The vote came amid shouts of "shame on you" and widespread booing from the diverse crowd of teachers, police, firefighters, construction workers, state employees and more.
In order to vote the bill out of committee, Republican Senate President Tom Niehaus had to remove two key Republican senators who opposed the bill from crucial committees. Both Senators Scott Oelslager of Canton and Bill Seitz of Cincinnati were yanked from their posts. The removal of Seitz broke a committee stalemate and allowed the bill to come to the floor with a 7-5 vote.
Ultra-conservative Senator Timothy Grendell of rural Chesterland, Ohio demounced the bill as "unconstitutional" pointing out that it prohibits union members from talking with elected public officials during negotiations and labels such activity as an unfair labor practice. Seitz echoed this theme: "It's an unfair labor practice if they exercise their First Amendment right to call up their Councilman."
The bill now goes to the Ohio House, where it is fast-tracked and anticipated to pass by mid-March. In the House, the passage is being orchestrated by House Speaker Bill Batchelder.
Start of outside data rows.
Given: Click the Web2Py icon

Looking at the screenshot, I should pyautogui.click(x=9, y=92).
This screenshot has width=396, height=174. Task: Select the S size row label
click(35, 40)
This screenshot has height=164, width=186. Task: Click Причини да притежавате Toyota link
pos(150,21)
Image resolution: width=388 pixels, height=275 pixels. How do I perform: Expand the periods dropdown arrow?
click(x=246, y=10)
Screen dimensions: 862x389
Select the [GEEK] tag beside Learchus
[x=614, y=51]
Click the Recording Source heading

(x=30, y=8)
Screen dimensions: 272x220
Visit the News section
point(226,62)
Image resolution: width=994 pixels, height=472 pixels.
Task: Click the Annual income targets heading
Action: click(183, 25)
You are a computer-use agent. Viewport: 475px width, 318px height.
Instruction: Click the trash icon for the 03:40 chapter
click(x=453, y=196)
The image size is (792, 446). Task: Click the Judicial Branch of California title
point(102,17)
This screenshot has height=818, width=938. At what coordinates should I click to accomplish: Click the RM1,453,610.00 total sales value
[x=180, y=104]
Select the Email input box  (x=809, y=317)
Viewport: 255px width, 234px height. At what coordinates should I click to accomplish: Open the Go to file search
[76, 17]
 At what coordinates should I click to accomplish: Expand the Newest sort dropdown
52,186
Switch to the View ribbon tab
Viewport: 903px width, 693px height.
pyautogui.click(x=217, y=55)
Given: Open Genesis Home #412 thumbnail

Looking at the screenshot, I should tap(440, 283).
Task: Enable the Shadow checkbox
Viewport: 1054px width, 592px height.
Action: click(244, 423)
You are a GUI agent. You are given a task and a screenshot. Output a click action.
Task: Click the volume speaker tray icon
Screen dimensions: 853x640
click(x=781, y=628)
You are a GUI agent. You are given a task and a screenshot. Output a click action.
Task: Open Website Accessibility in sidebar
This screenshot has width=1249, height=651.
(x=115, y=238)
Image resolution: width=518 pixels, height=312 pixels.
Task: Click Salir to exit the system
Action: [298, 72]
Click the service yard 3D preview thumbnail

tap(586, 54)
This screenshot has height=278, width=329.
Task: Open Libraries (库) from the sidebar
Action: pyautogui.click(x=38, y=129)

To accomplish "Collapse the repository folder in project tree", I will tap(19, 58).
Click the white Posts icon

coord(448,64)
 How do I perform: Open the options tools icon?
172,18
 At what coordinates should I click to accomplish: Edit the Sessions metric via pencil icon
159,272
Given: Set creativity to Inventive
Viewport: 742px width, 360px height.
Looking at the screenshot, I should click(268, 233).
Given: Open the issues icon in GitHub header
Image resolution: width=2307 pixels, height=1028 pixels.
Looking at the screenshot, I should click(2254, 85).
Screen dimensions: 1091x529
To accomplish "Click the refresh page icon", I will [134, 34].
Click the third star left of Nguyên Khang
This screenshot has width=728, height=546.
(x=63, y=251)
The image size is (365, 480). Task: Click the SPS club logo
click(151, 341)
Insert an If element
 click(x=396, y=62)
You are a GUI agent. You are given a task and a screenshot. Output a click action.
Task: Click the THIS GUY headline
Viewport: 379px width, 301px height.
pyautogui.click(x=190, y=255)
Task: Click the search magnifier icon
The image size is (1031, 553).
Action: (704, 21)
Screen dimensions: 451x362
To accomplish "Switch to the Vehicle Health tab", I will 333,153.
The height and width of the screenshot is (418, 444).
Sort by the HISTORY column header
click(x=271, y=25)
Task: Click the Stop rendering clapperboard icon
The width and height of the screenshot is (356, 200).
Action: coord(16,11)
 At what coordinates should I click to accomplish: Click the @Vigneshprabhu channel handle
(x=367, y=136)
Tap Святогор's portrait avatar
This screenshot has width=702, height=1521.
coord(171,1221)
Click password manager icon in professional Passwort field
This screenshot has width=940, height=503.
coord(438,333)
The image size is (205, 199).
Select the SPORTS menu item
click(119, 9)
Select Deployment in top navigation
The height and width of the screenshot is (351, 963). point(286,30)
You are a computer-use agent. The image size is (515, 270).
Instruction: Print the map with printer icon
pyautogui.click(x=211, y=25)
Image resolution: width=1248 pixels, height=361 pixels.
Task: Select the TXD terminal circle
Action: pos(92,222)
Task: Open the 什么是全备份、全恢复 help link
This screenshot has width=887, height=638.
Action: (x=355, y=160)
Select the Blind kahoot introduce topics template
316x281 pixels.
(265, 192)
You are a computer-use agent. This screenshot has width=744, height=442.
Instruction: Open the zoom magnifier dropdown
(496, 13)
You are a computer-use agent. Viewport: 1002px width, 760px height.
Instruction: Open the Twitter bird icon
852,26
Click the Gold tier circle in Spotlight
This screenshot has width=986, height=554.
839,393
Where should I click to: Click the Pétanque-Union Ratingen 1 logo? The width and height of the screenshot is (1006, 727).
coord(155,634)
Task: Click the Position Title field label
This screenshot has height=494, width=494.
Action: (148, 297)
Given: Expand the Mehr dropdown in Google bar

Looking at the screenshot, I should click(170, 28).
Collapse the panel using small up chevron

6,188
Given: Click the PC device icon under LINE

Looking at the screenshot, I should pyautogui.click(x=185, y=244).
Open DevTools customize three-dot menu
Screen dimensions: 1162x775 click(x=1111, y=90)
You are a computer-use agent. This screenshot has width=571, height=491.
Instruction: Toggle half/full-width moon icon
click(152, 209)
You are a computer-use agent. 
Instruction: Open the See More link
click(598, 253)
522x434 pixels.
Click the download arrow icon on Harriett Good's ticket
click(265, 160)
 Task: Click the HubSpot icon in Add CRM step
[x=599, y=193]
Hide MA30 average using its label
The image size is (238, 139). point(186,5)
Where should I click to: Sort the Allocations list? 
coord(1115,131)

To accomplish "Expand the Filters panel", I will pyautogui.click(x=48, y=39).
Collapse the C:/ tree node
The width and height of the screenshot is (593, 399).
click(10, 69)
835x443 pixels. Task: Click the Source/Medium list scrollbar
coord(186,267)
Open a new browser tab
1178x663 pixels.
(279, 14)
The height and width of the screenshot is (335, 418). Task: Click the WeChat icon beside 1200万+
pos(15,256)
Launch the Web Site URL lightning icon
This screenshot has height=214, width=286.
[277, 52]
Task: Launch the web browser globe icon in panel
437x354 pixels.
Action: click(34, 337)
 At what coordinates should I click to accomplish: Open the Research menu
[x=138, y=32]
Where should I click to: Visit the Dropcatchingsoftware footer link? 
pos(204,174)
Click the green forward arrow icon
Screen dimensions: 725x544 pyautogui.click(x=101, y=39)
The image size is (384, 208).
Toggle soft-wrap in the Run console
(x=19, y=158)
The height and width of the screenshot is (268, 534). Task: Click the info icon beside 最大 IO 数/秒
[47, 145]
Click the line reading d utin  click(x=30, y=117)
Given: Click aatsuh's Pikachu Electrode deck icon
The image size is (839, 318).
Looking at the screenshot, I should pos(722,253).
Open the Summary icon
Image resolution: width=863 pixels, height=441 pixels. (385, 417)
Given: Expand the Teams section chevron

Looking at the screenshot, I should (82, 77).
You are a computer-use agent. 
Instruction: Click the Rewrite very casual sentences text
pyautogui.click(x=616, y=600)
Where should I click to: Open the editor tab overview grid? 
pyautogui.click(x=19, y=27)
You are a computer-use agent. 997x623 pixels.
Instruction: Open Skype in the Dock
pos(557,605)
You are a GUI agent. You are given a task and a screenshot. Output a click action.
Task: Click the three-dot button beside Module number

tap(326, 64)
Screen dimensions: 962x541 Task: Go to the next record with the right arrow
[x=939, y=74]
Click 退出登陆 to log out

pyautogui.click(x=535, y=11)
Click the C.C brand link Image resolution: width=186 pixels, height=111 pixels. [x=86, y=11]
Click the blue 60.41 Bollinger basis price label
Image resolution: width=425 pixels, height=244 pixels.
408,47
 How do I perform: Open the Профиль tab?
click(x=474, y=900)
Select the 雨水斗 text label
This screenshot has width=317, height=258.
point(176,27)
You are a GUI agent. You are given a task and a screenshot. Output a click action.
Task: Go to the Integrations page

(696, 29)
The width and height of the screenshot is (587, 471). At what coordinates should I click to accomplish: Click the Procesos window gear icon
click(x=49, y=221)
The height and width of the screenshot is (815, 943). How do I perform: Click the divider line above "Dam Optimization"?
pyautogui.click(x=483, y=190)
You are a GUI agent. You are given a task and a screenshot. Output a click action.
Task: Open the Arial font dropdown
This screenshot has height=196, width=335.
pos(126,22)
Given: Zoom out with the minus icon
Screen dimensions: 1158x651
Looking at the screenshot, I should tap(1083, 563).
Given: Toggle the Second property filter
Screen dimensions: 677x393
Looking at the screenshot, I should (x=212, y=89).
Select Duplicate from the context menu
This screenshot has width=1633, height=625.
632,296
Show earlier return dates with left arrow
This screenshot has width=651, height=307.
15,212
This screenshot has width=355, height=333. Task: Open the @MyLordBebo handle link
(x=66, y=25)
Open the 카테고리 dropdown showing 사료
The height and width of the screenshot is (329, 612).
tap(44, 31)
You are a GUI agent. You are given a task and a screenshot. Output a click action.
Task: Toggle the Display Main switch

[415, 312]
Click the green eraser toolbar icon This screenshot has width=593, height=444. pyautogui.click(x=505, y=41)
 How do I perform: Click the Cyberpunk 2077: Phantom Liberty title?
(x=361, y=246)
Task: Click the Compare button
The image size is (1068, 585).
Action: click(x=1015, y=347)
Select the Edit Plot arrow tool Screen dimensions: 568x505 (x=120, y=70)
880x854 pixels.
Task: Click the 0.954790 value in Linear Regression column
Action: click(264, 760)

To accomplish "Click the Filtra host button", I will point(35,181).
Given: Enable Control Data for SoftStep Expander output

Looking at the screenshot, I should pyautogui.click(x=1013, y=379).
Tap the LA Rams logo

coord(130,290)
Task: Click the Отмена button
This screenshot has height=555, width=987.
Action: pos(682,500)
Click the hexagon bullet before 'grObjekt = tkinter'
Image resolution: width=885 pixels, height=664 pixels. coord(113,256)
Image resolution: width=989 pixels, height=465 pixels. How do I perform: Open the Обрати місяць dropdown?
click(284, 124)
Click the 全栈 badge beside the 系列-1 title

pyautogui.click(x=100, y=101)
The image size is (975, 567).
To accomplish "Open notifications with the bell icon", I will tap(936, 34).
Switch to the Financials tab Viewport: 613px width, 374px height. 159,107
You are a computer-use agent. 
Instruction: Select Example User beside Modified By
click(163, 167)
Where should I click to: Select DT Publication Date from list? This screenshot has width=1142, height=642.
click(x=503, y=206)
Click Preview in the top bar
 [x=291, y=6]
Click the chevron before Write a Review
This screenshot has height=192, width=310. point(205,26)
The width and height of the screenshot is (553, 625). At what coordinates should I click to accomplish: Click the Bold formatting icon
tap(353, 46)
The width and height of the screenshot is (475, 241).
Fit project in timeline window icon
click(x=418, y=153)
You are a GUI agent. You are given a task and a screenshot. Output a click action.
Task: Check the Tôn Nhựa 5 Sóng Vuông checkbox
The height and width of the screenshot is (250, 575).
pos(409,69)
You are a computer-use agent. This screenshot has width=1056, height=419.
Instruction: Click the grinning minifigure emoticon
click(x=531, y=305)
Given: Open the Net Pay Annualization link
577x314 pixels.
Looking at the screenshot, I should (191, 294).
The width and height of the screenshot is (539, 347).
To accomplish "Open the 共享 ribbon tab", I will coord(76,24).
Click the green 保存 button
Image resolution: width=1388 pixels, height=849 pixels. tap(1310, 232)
The Free Press has reported in the past of Batchelder's ties to the secretive Council for National Policy.
Chip Berlet of Political Research Associates describes CNP members as not only traditional conservatives, but also nativists, xenophobes, white racial supremacists, homophobes, sexists, militarists, authoritarians, reactionaries and "in some cases outright neo-fascists."
The Democrats do not hold enough seats in either house to deny the GOP a quorum, as is being done in Wisconsin and Indiana.
Kasich has blamed budget problems on state workers. But a rich person's repeal of Ohio's estate tax has cost the state a long-standing multi-million-dollar revenue stream. Like Governor Scott Walker of Wisconsin, Kasich also has rejected a big federal grant ($400 million) to upgrade the state's passenger rail system, which would have created at least a thousand direct jobs and thousands more indirectly, along with a jump in state tax revenue.
Kasich meanwhile has given his chief of staff a substantial pay hike over that his predecessor. He has hired at least four commissioners to sit on a "job creation" panel with annual salaries of roughly $150,000 each. The commission has been structured to operate without formal accountability to the legislature or taxpayers of the state. Kasich has already succeeded in privatizing the state's department of development.